As it prepares for next week's Republican National Convention in Dallas and the reelection battle that follows, the Reagan administration is trying to dispel a cloud of confusion over its tax policy.

A tax increase after the November election to help reduce the federal deficit would be acceptable only as a ''last resort'' - after spending had been cut as much as possible, President Reagan said in a statement released Sunday. He ruled out an increase in personal income taxes.

Treasury Secretary Donald T. Regan said separately that as a result of a tax-reform study now under way at Treasury, it is ''entirely possible that someone would pay more but others will pay less.'' Mr.
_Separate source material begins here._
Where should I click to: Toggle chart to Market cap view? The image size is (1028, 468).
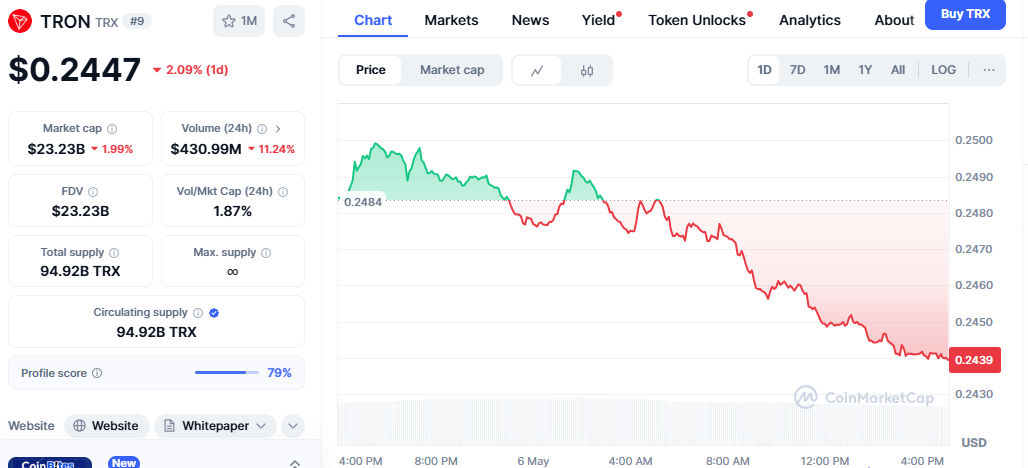click(452, 70)
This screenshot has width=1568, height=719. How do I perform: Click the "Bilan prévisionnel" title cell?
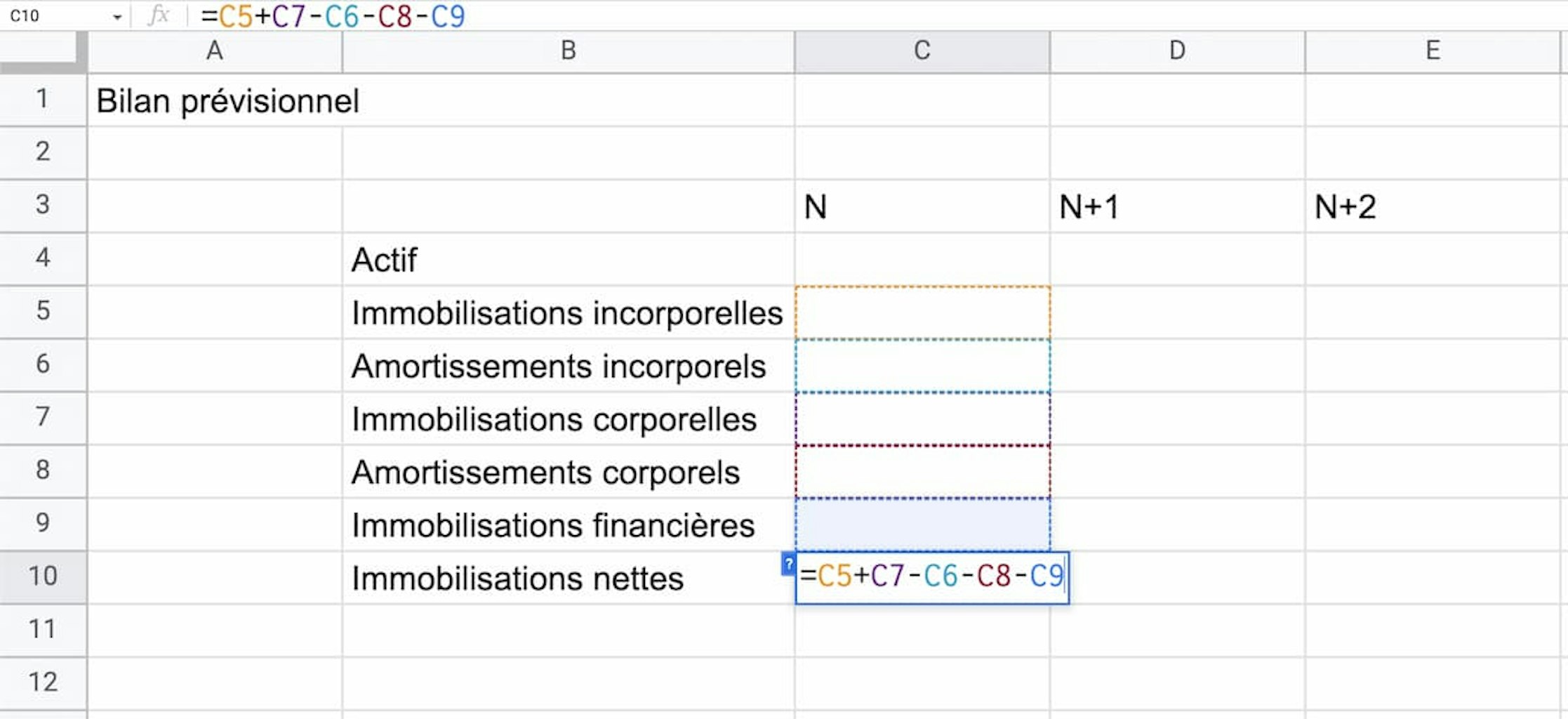coord(228,101)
Regan also said Sunday, ''You have to rule out'' a sales tax as an option for changing the tax code, despite the fact such a plan is under study at Treasury. A national sales tax should be avoided because it would be neither fair nor simple, Regan said on ABC-TV's ''This Week with David Brinkley.''

The debate on taxes was spurred by Walter Mondale's statement at the Democratic convention last month that he would have to boost taxes to cope with the federal deficit and that Mr. Reagan would as well. Mr. Mondale alleged that the President has a ''secret plan'' to hike taxes.

After the latest Reagan policy twist, a Mondale spokesman said the President had been ''smoked out'' on the issue and now should spell out his plans in detail. ''He has left the door open for regressive taxes, taxes that will hit the average American hardest and leave Reagan's rich friends alone,'' the spokesman, Dayton Duncan, said.
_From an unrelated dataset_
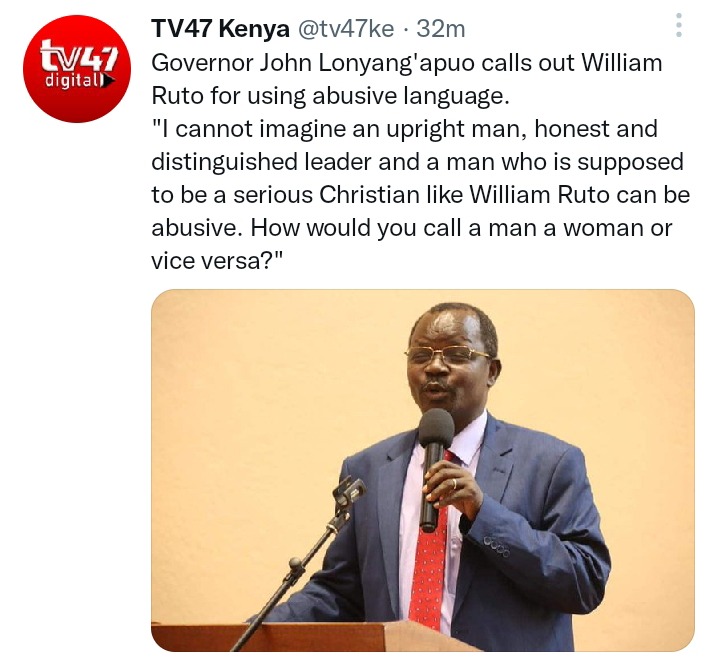Click the headline sentence about Governor Lonyang'apuo

(x=407, y=79)
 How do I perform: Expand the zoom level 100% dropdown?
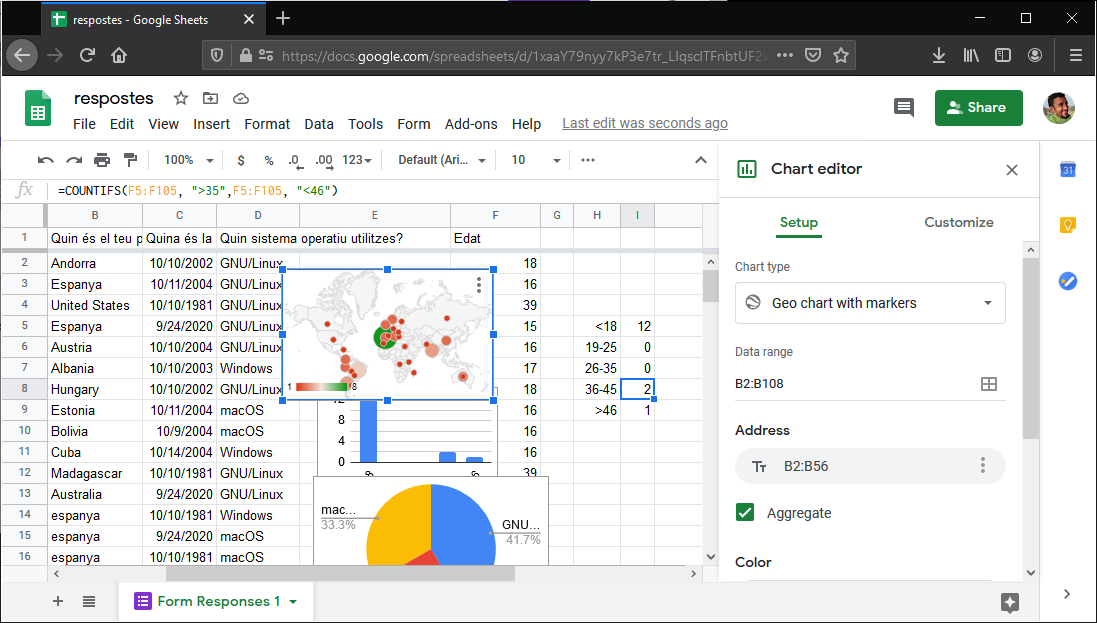coord(190,160)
The President's decision to leave himself some room to maneuver on taxes came amid controversy within the GOP over how firm a prohibition on tax increases should be included in the party's 1984 platform in response to Mondale's use of the tax issue.

Sen. Bob Kasten (R) of Wisconsin, chairman of the platform's economic subcommittee, said Monday, ''We are not anxious to leave wriggle room in terms of increases in taxes.''

He added that circumstances, like war, could make a tax hike necessary. ''I am not saying anyone should ever say never,'' he said.

The Platform Committee chairman, Rep. Trent Lott of Mississippi, said Sunday it was his personal view that ''there will not be any qualifying language'' in the platform that would modify a unequivocal rejection of tax hikes. Conservatives like Representative Lott and Rep. Jack Kemp New York oppose any tax increases, while more moderate party members like Sen. Robert Dole of Kansas say the President needs to keep his revenue-raising options open.

In an interview with the Washington Post former Transportation Secretary Drew Lewis, a presidential trouble-shooter, said Reagan is prepared to ''repudiate the Republican platform'' if it goes beyond his latest statement on taxes. On Monday, Mr. Lewis said that if needs are insurmountable ''we don't want to lock the President into a position where he has nowhere to go whatsoever.''

The President's latest statement on taxes appears to be a return to the position on revenue increases he staked out at his July 25 press conference.

At that time he said ''I have no plans for a tax increase.'' But he added that if spending cuts did not bring the budget into balance, ''then you would have to look at the tax structure in order to bring that up to meet the minimum level of government expenditures.''

Since then, the President and other administration officials have made a number of stronger statements, with one last Wednesday by Mr. Regan apparently ruling out tax hikes as far into the future as 1988.

The confusion seemed greatest last Monday when the President told reporters, ''We have no plans for a tax increase nor will I allow any plans for a tax increase. Period.''

But after eating lunch with the President that same day, Vice-President George Bush held a press conference at which he said any president ''would keep options open'' on tax increases.